INSTRUCTIONS TO FOLLOW: Reproduce each record exactly, leaving nothing out.
────
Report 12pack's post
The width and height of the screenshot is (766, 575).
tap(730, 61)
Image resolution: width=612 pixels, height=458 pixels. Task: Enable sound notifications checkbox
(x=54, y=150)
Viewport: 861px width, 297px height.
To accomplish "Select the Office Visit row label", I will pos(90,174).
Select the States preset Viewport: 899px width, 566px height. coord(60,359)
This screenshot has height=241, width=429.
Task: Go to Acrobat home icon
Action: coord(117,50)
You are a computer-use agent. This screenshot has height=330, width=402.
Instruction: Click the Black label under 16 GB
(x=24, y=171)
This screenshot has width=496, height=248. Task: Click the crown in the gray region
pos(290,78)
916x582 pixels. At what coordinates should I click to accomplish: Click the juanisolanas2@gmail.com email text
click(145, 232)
────
ANSWER BOX:
Report 12pack's post
The width and height of the screenshot is (766, 575).
tap(730, 61)
Image resolution: width=612 pixels, height=458 pixels. Task: Enable sound notifications checkbox
(x=54, y=150)
Viewport: 861px width, 297px height.
To accomplish "Select the Office Visit row label", I will pos(90,174).
Select the States preset Viewport: 899px width, 566px height. coord(60,359)
This screenshot has height=241, width=429.
Task: Go to Acrobat home icon
Action: coord(117,50)
You are a computer-use agent. This screenshot has height=330, width=402.
Instruction: Click the Black label under 16 GB
(x=24, y=171)
This screenshot has width=496, height=248. Task: Click the crown in the gray region
pos(290,78)
916x582 pixels. At what coordinates should I click to accomplish: Click the juanisolanas2@gmail.com email text
click(145, 232)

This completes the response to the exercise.